=== Begin Enclosure ===

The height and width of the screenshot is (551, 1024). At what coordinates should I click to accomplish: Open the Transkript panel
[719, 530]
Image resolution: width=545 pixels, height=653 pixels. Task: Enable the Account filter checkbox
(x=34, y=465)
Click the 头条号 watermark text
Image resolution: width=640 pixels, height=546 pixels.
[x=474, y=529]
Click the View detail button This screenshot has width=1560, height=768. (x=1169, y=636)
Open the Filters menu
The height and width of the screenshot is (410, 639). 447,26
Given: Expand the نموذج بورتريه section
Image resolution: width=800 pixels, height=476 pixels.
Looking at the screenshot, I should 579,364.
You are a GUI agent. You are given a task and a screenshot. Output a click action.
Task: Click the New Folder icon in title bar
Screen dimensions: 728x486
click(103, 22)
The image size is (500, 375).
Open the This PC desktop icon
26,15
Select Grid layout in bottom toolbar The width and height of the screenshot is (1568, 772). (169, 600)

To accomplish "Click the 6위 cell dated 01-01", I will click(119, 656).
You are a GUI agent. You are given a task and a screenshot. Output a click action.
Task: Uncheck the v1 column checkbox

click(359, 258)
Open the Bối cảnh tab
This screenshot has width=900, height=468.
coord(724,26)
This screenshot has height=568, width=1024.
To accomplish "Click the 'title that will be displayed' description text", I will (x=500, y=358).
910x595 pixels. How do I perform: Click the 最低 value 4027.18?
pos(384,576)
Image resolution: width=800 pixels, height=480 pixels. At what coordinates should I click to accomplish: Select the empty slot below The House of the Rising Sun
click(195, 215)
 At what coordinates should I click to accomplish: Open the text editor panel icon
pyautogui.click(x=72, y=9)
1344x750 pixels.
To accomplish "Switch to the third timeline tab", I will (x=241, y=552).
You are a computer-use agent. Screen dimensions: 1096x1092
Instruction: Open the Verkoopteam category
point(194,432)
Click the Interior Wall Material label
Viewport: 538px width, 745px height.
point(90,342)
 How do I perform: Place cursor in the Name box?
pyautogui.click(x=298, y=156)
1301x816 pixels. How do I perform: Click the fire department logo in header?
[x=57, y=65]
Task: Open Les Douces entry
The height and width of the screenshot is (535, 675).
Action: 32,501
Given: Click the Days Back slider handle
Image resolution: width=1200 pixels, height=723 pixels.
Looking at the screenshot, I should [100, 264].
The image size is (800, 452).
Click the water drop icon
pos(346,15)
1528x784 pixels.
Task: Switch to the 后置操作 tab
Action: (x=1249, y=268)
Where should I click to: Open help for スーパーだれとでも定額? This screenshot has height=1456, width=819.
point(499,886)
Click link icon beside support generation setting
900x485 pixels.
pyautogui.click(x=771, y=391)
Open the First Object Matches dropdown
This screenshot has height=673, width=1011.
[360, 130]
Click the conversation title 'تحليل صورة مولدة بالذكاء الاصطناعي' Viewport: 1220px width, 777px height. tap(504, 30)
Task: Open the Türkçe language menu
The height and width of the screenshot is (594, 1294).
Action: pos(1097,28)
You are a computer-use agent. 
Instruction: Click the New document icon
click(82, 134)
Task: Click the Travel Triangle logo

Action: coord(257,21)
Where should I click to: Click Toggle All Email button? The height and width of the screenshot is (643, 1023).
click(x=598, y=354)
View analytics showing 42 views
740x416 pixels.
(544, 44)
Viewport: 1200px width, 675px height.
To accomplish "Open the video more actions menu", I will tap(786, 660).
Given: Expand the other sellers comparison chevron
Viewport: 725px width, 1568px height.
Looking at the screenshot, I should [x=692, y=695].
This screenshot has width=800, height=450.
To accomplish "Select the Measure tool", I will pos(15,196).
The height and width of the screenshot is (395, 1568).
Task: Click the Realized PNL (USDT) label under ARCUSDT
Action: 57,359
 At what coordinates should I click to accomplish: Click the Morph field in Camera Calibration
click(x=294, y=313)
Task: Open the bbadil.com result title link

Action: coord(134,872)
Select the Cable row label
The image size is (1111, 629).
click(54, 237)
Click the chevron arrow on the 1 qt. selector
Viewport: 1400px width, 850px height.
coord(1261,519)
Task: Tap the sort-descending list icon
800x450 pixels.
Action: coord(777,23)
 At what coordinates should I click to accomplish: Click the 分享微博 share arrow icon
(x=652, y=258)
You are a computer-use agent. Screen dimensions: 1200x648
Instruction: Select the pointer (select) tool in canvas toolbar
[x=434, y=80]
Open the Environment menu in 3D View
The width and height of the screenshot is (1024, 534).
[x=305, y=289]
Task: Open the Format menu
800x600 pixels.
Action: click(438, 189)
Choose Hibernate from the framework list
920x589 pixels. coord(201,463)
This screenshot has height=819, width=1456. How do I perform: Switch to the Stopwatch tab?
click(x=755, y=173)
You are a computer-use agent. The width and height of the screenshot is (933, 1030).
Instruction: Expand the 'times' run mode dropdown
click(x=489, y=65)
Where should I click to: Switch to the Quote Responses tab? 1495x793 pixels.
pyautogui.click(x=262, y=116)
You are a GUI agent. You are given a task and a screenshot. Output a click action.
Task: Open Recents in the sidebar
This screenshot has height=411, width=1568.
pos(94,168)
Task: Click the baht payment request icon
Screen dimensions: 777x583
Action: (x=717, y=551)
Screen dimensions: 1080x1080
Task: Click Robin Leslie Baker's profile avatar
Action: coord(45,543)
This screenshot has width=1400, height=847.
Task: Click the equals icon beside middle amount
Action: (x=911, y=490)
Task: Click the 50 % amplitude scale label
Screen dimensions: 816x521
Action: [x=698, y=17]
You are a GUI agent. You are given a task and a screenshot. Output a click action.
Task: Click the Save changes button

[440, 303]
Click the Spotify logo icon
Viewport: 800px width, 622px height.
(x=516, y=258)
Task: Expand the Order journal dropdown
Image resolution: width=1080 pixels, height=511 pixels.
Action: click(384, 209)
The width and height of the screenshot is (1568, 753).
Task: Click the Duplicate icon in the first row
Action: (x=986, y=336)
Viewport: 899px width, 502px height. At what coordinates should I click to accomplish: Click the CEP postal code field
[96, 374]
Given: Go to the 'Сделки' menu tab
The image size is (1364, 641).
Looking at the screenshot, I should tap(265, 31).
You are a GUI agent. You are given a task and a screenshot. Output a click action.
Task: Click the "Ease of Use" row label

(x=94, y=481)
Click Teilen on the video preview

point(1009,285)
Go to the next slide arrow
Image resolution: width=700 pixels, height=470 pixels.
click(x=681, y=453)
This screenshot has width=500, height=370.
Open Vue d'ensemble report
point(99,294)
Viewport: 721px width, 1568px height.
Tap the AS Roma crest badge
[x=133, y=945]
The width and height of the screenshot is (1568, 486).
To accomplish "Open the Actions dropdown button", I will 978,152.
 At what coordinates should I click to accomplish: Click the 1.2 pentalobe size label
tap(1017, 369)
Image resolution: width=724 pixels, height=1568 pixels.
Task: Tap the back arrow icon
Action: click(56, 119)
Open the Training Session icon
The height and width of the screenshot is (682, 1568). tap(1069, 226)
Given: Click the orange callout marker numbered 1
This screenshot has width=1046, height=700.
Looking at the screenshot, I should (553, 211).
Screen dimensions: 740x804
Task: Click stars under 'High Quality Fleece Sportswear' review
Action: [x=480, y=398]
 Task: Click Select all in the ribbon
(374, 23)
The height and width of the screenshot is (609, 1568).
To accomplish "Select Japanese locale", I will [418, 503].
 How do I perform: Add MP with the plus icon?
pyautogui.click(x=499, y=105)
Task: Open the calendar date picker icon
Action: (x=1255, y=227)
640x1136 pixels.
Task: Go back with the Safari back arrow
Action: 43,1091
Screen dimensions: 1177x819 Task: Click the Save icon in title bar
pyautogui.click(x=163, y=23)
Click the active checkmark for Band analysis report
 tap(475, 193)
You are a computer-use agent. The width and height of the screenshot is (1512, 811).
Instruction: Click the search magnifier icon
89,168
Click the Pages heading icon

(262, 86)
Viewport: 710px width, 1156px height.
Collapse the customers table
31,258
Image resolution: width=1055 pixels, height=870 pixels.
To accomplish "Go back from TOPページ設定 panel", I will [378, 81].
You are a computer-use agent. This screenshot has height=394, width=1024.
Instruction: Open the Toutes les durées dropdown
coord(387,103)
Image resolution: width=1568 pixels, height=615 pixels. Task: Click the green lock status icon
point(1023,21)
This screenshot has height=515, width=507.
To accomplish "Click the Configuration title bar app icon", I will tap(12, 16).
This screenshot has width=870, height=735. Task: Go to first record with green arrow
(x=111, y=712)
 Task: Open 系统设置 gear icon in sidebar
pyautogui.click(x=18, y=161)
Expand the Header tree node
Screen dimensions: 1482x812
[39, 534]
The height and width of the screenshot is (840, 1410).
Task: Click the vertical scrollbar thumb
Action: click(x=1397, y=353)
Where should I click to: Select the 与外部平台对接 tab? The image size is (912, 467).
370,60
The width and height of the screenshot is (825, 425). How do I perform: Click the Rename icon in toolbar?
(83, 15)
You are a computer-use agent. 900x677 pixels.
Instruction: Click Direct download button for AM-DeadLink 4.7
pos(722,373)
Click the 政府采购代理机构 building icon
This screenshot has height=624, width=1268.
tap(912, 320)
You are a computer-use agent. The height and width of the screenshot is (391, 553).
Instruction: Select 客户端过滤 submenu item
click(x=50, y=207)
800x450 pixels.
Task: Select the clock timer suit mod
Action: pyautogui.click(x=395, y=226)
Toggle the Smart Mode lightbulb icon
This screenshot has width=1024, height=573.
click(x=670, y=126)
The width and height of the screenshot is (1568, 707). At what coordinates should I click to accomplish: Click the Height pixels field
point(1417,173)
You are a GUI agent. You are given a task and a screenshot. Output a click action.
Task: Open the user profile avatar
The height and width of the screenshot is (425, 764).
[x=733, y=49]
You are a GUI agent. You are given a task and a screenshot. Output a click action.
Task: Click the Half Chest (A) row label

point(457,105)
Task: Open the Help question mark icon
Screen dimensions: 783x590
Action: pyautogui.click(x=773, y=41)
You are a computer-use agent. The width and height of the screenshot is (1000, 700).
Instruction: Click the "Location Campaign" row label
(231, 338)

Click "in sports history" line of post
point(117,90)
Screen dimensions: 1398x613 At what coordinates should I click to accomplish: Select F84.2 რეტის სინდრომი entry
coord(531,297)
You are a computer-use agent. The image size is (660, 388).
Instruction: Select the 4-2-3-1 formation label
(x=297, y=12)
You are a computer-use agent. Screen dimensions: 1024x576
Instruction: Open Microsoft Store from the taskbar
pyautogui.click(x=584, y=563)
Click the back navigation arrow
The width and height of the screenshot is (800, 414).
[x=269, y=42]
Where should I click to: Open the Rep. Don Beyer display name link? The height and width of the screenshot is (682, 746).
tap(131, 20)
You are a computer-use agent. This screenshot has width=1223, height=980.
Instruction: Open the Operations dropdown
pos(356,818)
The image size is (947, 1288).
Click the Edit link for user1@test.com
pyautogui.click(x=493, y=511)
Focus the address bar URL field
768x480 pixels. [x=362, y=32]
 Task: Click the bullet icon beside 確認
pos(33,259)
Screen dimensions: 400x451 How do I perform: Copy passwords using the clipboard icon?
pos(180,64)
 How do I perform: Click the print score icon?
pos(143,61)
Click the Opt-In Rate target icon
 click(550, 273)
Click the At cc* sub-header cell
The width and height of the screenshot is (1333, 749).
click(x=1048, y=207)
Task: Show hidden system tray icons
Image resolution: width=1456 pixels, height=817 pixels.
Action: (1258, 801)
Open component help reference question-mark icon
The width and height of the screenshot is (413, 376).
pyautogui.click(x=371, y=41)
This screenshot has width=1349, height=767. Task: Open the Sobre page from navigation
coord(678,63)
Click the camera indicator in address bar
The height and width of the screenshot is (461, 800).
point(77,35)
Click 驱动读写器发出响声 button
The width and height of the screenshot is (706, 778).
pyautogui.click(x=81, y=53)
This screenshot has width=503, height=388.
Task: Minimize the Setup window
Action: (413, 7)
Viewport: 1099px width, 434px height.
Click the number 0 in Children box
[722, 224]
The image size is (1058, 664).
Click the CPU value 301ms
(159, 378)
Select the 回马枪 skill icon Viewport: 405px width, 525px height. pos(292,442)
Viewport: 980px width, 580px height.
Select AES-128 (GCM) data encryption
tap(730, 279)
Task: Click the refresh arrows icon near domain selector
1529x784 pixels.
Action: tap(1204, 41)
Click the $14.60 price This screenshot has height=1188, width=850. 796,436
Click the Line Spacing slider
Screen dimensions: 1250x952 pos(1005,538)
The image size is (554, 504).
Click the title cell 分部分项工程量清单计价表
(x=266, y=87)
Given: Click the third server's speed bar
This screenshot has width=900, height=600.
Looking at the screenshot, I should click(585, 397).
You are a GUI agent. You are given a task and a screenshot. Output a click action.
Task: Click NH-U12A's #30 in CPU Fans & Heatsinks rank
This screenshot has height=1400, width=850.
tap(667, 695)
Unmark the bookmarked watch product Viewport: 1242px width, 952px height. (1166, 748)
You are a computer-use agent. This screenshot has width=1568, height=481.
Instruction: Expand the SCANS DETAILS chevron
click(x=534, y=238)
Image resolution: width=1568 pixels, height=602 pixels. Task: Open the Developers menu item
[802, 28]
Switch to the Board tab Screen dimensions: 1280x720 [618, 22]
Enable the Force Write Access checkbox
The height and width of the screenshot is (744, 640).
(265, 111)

=== End Enclosure ===

## Work task
Please copy, exactly as written, every line in the listing above from the line with "Where should I click to: Click" up to and including the line with "This screenshot has width=800, height=450.".

## Exercise response
Where should I click to: Click Toggle All Email button? The height and width of the screenshot is (643, 1023).
click(x=598, y=354)
View analytics showing 42 views
740x416 pixels.
(544, 44)
Viewport: 1200px width, 675px height.
To accomplish "Open the video more actions menu", I will tap(786, 660).
Given: Expand the other sellers comparison chevron
Viewport: 725px width, 1568px height.
Looking at the screenshot, I should [x=692, y=695].
This screenshot has width=800, height=450.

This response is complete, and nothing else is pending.